Problem description: The span to repeat in the listing below runs from the line containing "has width=743, height=561." to the line containing "Click the Site", inclusive. Repeat it exactly, and only it.

Input data:

>>>>

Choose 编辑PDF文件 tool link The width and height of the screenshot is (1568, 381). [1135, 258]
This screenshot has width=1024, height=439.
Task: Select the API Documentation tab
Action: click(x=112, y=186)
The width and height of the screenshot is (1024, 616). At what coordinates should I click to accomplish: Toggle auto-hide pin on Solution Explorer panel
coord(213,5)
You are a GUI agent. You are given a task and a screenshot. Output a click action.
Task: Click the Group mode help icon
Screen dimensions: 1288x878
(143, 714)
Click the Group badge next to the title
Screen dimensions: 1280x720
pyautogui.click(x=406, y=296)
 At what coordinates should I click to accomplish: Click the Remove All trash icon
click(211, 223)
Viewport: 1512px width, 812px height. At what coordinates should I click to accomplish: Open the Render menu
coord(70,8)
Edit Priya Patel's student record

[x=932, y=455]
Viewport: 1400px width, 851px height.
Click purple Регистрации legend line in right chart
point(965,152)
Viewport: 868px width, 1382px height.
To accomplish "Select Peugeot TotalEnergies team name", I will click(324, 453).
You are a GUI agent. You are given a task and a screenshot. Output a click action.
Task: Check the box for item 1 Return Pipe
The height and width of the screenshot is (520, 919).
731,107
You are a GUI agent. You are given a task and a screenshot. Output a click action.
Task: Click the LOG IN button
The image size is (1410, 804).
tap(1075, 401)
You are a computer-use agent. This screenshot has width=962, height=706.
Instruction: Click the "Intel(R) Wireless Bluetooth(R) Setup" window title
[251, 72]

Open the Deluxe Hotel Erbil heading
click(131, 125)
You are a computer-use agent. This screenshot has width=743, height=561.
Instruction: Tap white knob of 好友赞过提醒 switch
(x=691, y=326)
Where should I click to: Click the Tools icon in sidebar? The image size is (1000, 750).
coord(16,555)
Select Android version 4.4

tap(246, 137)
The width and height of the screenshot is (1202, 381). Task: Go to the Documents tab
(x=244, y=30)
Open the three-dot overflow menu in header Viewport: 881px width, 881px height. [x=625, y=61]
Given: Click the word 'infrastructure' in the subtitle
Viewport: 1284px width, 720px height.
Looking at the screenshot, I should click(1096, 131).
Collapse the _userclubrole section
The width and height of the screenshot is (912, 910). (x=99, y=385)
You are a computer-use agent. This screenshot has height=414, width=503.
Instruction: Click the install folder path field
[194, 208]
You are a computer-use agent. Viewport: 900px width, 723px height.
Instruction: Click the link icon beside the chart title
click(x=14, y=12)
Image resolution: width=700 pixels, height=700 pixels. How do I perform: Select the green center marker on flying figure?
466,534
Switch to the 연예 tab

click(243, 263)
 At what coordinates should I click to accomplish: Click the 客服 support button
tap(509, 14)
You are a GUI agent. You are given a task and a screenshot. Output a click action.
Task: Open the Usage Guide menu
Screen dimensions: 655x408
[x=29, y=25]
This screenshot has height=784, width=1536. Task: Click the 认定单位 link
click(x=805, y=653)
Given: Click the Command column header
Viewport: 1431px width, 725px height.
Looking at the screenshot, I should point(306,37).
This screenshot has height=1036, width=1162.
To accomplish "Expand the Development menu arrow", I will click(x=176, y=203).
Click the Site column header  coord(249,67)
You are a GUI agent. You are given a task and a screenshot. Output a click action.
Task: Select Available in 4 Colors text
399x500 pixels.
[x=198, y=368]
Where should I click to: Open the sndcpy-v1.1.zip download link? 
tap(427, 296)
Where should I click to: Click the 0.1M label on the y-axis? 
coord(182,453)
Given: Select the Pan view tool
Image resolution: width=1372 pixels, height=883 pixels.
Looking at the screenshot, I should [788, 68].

<<<<

Result of this exercise:
You are a computer-use agent. This screenshot has width=743, height=561.
Instruction: Tap white knob of 好友赞过提醒 switch
(x=691, y=326)
Where should I click to: Click the Tools icon in sidebar? The image size is (1000, 750).
coord(16,555)
Select Android version 4.4

tap(246, 137)
The width and height of the screenshot is (1202, 381). Task: Go to the Documents tab
(x=244, y=30)
Open the three-dot overflow menu in header Viewport: 881px width, 881px height. [x=625, y=61]
Given: Click the word 'infrastructure' in the subtitle
Viewport: 1284px width, 720px height.
Looking at the screenshot, I should click(1096, 131).
Collapse the _userclubrole section
The width and height of the screenshot is (912, 910). (x=99, y=385)
You are a computer-use agent. This screenshot has height=414, width=503.
Instruction: Click the install folder path field
[194, 208]
You are a computer-use agent. Viewport: 900px width, 723px height.
Instruction: Click the link icon beside the chart title
click(x=14, y=12)
Image resolution: width=700 pixels, height=700 pixels. How do I perform: Select the green center marker on flying figure?
466,534
Switch to the 연예 tab

click(243, 263)
 At what coordinates should I click to accomplish: Click the 客服 support button
tap(509, 14)
You are a GUI agent. You are given a task and a screenshot. Output a click action.
Task: Open the Usage Guide menu
Screen dimensions: 655x408
[x=29, y=25]
This screenshot has height=784, width=1536. Task: Click the 认定单位 link
click(x=805, y=653)
Given: Click the Command column header
Viewport: 1431px width, 725px height.
Looking at the screenshot, I should point(306,37).
This screenshot has height=1036, width=1162.
To accomplish "Expand the Development menu arrow", I will click(x=176, y=203).
Click the Site column header  coord(249,67)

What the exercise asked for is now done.